Parla con la sorella Carolyn, nel piccolo appartamento di Detroit davanti alla finestra c’è il pianoforte. Lei suona e pensa alle parole, decidono di aggiungere un paio di frasi, per lo più slang, che la rendono più vera. Decide di aggiungere i cori quei “just a little bit” cantati dalle sorelle Erma e Carolyn, sceglie il sassofono per dare più anima alla canzone e ne aggiunge tre, quello di King Curtis, Willie Bridges e Charles Chalmers. A completare il quadro Gene Chrisman alla batteria, Tommy Cogbill al basso e Dewey Oldham alle tastiere.
Il 14 febbraio del 1967 negli studi della Atlantic Records si siede al piano e inizia a cantare “What you want? baby I’ve got, what you need, do you know I got it?”. La canzone schizza al primo posto nella classifica dei singoli più ascoltati e ci rimane per tre mesi.
Aretha Franklin suona, scrive e canta, come solo lei sa fare.

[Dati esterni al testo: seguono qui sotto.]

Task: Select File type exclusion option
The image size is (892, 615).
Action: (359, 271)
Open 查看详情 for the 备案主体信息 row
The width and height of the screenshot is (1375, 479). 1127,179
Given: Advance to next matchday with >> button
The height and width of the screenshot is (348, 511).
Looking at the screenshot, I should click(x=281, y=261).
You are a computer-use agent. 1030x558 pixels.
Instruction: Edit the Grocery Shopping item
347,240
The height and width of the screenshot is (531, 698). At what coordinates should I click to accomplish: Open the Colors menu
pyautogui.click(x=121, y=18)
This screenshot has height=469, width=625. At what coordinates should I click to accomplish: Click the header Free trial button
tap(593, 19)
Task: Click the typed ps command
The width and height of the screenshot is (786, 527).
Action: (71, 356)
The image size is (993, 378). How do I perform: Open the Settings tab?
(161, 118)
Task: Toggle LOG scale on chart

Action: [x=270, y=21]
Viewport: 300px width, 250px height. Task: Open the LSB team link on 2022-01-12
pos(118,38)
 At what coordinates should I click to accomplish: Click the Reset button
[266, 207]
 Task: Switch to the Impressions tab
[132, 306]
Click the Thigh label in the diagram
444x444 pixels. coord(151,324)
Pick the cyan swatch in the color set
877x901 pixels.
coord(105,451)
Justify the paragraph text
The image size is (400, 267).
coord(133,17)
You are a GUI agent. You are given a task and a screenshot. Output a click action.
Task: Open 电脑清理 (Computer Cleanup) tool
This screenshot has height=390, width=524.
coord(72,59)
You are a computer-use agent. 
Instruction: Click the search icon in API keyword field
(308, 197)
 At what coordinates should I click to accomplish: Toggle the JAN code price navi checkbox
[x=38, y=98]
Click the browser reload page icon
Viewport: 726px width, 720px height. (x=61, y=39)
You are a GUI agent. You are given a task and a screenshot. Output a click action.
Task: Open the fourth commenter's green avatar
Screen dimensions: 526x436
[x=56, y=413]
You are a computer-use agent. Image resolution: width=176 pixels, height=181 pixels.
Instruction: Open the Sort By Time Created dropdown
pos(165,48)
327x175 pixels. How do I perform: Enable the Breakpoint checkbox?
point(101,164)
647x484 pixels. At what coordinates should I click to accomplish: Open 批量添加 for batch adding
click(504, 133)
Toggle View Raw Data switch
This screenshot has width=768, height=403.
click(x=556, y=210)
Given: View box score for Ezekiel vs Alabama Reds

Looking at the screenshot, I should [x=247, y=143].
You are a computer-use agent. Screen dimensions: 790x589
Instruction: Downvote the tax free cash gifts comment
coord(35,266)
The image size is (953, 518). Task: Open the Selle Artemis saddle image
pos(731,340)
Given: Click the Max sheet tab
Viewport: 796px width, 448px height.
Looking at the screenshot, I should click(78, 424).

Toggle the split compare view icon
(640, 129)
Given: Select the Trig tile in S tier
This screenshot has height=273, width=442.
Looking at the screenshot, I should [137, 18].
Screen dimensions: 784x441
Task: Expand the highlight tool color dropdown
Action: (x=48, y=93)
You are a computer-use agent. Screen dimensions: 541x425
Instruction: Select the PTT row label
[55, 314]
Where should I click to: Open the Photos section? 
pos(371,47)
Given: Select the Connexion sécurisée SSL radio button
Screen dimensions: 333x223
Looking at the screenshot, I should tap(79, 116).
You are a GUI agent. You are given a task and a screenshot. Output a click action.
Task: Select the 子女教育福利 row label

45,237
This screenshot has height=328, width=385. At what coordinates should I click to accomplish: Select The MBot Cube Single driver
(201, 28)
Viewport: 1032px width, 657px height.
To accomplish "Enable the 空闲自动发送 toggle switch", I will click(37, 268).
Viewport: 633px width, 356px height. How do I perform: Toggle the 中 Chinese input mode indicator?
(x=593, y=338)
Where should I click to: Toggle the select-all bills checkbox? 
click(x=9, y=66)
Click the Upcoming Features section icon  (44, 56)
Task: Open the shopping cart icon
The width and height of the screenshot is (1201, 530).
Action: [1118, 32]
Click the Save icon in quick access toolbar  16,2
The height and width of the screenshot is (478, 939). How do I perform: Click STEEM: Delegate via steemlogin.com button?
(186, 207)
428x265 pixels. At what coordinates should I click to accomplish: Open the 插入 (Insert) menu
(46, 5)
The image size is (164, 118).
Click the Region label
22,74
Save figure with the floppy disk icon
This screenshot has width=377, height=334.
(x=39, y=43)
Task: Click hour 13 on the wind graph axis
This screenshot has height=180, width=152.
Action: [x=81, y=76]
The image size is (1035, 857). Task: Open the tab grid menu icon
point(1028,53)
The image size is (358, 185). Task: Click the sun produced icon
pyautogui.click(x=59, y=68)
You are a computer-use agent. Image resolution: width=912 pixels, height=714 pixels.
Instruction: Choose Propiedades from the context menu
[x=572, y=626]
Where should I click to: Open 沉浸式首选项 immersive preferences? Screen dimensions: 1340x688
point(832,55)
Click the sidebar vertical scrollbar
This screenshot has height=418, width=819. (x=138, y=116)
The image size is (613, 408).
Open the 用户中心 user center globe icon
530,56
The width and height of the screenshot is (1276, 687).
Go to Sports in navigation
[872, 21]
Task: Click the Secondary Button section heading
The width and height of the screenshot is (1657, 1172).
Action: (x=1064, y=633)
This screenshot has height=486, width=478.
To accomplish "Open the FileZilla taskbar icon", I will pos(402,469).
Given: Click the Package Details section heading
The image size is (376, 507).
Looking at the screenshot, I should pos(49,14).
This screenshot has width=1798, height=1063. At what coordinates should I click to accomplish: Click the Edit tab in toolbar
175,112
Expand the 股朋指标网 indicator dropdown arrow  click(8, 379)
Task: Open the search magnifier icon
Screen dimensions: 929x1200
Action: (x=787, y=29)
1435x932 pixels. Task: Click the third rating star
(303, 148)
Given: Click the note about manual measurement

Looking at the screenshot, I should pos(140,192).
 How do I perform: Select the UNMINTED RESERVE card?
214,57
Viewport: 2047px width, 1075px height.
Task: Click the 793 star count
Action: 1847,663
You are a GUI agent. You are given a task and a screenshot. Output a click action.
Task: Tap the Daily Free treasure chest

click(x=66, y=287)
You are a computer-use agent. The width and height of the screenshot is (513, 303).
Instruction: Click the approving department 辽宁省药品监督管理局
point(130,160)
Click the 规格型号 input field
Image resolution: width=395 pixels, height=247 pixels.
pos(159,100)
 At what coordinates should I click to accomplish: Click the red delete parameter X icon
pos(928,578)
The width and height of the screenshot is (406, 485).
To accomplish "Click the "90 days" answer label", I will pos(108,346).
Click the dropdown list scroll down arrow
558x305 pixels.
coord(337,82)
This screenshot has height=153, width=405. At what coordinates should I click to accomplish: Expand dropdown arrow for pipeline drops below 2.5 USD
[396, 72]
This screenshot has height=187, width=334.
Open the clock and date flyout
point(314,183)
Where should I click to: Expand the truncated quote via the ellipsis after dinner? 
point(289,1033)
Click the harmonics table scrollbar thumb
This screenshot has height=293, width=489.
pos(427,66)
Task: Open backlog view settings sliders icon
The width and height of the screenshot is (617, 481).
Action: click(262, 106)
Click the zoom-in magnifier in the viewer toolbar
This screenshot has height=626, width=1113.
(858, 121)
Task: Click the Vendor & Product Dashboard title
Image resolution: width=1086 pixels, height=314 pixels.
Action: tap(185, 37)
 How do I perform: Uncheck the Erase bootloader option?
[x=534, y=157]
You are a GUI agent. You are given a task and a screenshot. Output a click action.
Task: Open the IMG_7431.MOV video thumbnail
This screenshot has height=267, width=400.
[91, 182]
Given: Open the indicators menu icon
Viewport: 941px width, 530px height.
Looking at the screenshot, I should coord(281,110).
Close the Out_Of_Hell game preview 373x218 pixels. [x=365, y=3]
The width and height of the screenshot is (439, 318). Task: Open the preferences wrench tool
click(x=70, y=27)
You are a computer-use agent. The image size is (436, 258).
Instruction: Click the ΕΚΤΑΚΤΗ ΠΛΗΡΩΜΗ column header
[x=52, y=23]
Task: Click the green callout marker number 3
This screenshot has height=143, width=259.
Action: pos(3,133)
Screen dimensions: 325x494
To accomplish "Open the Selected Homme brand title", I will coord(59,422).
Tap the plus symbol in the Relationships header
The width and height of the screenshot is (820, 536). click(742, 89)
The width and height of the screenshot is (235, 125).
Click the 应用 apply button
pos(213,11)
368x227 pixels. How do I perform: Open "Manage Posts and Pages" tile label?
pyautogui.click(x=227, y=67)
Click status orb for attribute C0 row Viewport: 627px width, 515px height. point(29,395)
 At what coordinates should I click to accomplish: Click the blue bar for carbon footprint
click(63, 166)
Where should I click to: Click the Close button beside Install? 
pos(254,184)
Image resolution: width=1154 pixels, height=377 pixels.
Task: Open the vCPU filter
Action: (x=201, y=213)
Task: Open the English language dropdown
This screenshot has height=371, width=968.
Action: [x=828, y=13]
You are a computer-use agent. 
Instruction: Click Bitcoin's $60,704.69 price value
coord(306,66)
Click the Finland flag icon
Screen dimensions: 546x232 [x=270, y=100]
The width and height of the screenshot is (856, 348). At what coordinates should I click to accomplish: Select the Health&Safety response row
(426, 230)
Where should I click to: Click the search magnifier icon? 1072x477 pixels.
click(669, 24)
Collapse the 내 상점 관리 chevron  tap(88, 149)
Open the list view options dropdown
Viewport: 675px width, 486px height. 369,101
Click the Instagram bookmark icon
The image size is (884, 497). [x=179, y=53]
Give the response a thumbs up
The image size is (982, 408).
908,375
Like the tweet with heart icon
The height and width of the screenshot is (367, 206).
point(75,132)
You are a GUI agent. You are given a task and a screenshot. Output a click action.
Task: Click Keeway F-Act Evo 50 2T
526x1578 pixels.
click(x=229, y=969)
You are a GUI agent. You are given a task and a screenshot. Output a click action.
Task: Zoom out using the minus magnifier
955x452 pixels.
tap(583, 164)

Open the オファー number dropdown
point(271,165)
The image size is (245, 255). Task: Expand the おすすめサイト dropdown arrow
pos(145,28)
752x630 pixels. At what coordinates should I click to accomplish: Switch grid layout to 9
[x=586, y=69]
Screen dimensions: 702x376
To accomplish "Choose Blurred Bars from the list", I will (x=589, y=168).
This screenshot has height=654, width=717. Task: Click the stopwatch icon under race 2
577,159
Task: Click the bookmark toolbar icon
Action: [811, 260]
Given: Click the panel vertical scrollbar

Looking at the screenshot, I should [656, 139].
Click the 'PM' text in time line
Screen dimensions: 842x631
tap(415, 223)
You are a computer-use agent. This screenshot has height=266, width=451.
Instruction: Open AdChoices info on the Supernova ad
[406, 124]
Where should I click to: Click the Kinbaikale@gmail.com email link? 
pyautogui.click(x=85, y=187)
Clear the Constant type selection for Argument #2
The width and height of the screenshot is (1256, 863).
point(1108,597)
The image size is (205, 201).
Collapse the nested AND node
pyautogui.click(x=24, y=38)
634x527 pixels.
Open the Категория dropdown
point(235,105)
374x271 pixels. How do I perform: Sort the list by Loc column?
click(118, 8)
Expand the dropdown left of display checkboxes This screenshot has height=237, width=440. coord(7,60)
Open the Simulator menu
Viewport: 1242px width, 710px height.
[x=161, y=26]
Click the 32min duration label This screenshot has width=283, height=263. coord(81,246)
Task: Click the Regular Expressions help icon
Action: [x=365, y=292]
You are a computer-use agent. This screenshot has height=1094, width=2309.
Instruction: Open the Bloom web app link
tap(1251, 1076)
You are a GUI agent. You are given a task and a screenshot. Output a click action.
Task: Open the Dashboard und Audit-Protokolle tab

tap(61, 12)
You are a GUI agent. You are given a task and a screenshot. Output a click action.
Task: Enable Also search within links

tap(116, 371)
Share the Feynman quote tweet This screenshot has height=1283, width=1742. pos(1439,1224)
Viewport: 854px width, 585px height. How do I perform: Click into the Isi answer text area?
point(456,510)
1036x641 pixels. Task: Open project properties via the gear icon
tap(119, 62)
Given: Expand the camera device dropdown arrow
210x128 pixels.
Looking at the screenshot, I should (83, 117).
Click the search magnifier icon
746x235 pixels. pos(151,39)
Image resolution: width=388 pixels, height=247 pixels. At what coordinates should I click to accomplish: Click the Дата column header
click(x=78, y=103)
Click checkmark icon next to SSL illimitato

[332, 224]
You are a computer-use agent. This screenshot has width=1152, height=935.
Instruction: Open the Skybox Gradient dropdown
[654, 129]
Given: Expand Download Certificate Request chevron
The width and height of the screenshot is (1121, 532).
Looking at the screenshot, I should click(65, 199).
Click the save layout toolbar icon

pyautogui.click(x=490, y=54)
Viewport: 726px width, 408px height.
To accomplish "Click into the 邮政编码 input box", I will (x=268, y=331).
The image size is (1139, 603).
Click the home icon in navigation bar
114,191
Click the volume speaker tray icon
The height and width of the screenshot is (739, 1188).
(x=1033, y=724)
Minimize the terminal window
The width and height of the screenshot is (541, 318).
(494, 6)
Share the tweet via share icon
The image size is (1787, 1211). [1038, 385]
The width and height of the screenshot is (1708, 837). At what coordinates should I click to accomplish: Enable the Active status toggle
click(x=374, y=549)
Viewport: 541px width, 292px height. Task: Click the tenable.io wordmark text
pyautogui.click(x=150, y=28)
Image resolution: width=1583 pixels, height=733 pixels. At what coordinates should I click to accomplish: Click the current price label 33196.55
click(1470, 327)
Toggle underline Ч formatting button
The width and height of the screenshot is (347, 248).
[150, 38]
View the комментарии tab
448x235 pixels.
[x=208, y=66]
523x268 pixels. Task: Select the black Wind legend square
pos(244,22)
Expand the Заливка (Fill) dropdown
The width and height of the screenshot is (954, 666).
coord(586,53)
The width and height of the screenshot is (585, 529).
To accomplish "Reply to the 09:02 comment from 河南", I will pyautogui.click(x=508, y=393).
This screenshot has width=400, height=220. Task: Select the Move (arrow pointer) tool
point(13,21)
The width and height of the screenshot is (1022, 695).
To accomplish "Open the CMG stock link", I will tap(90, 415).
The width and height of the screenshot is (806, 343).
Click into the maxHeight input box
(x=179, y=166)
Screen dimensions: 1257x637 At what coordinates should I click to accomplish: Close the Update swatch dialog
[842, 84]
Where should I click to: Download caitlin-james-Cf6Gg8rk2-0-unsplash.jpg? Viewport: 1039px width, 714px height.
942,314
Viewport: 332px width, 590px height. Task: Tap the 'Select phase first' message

Prova a capire cosa significa per me, Rispetto, prenditi cura di me. Mi sono stancata di provare a continuare e non sto mentendo…potresti entrare in casa e scoprire che me ne sono andata.
Tutti sentono quelle parole come loro. Tutti provano la rabbia, la stanchezza, ma anche la forza di Aretha. Respect viene suonata e cantata come A change is gonna come di Sam Cooke. Diventa un inno per un sogno destinato presto ad infrangersi. L’anno dopo viene ucciso Martin Luther King e lei canta al suo funerale.
E’ il 1968 e pubblica Think “Pensa a ciò che stai cercando di farmi
Pensa. Lascia andare la mente, sii libero”. Ma questa è un’altra storia.